* Problem to work on
Transcribe only part of the material below: the lines from the one containing "Task: Open the Perf Level dropdown" through the one containing "Open the add content icon in top toolbar", inclusive, exactly as written.

* Entries shown
################

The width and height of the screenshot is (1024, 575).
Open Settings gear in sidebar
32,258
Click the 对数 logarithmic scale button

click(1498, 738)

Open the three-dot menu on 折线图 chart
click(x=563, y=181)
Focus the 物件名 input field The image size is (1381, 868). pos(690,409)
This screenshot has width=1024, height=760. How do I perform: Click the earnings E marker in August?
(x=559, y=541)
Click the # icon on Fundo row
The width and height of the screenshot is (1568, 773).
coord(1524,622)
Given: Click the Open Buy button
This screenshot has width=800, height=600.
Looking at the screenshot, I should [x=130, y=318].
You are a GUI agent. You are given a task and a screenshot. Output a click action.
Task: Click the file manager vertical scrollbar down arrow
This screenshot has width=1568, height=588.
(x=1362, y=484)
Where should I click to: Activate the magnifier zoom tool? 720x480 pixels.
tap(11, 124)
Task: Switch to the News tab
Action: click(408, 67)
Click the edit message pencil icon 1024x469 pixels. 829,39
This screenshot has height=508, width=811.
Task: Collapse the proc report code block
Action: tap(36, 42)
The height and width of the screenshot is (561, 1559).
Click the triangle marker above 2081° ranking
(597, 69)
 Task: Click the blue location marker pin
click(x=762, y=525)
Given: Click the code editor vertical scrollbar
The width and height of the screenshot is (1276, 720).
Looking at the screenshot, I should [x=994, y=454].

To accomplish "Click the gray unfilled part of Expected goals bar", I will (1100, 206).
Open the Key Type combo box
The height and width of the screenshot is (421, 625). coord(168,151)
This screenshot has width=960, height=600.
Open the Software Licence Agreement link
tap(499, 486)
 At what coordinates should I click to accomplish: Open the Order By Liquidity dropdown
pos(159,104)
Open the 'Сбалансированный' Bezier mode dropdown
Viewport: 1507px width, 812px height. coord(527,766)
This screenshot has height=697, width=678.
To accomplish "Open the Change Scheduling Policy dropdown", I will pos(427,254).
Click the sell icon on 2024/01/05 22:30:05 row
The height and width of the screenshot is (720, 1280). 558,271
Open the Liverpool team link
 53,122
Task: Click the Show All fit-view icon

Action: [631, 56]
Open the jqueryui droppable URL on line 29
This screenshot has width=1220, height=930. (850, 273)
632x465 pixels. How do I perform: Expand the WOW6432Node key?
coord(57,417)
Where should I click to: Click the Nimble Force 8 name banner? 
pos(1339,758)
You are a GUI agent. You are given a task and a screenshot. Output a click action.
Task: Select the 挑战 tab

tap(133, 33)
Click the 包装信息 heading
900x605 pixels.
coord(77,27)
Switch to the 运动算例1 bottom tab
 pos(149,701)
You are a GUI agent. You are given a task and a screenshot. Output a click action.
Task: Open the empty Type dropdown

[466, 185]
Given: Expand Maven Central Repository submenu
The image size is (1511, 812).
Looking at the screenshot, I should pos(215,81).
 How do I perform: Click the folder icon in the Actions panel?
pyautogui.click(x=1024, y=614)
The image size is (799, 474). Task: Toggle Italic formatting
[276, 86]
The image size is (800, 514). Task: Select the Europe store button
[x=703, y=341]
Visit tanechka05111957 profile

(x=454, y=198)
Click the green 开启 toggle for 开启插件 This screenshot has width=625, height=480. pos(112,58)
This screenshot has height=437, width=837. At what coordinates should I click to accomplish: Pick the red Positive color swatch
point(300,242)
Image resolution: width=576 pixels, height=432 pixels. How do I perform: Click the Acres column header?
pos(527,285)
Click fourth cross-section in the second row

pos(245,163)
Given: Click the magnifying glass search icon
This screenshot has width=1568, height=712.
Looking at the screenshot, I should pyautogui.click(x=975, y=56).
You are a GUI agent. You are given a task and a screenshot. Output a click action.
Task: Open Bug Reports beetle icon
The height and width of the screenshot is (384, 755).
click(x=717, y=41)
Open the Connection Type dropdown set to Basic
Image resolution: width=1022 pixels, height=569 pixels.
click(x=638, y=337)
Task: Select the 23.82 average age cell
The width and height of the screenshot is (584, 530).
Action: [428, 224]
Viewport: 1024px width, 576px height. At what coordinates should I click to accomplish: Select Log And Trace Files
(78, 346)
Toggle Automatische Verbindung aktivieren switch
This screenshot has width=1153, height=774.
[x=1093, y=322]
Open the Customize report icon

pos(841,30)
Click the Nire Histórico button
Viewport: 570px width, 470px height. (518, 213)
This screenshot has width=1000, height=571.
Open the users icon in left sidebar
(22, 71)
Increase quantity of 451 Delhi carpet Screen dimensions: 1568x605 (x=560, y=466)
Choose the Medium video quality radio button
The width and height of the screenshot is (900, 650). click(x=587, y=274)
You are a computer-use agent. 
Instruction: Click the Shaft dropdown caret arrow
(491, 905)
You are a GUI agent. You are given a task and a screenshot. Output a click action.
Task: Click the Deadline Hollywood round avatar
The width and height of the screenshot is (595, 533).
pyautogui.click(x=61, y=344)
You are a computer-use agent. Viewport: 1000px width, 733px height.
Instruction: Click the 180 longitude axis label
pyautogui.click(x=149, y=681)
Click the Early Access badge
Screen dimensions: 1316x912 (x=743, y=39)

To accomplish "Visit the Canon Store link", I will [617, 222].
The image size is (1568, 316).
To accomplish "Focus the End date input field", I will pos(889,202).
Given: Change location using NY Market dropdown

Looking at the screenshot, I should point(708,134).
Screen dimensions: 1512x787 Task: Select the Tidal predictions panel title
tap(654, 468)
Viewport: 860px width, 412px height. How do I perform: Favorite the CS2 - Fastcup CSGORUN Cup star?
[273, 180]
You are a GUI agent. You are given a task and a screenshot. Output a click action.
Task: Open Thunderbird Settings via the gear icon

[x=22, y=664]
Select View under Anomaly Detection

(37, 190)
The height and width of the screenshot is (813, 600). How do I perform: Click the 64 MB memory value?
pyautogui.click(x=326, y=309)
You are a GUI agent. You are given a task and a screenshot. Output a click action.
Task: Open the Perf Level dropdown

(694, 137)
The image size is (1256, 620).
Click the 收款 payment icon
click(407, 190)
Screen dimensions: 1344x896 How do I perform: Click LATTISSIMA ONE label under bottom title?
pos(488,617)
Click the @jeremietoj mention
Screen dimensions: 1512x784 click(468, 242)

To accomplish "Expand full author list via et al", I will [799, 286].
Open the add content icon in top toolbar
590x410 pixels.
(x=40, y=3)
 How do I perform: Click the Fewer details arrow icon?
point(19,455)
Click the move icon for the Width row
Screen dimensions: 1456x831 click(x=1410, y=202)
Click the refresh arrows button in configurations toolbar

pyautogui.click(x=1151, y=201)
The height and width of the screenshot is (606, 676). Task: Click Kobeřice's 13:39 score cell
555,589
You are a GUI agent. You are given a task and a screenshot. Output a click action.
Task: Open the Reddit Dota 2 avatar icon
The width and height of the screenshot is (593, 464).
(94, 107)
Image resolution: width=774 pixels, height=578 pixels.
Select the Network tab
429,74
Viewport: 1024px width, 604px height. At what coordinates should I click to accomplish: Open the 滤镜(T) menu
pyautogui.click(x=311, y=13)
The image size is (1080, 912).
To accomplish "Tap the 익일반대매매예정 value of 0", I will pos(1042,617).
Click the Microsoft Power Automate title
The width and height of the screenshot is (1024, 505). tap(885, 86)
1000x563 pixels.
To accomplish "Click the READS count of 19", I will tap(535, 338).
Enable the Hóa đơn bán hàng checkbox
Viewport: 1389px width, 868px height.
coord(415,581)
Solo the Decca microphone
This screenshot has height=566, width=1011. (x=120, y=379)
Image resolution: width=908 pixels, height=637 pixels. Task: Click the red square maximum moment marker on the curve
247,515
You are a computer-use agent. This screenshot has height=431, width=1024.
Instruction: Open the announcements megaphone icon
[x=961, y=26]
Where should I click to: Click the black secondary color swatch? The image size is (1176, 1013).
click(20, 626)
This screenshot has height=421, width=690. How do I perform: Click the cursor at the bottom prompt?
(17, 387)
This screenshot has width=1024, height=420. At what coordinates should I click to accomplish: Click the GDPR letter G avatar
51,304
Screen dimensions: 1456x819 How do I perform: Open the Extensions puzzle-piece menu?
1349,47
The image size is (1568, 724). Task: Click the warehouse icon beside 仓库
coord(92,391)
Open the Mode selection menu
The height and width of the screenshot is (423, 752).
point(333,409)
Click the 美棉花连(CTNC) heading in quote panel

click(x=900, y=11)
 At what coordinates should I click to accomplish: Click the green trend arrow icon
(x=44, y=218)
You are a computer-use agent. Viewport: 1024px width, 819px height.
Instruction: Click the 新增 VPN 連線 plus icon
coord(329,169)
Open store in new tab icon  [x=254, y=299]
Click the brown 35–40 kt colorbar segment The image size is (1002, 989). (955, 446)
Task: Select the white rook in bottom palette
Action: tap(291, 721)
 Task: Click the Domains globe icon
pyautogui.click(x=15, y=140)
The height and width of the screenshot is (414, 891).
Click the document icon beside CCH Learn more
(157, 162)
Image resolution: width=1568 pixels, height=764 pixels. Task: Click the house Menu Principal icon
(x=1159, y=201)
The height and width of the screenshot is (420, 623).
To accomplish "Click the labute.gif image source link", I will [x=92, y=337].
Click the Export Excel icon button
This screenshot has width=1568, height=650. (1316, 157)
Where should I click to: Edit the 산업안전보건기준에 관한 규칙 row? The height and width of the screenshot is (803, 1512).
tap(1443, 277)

################

* Solution for this exercise
Task: Open the Perf Level dropdown

(694, 137)
The image size is (1256, 620).
Click the 收款 payment icon
click(407, 190)
Screen dimensions: 1344x896 How do I perform: Click LATTISSIMA ONE label under bottom title?
pos(488,617)
Click the @jeremietoj mention
Screen dimensions: 1512x784 click(468, 242)

To accomplish "Expand full author list via et al", I will [799, 286].
Open the add content icon in top toolbar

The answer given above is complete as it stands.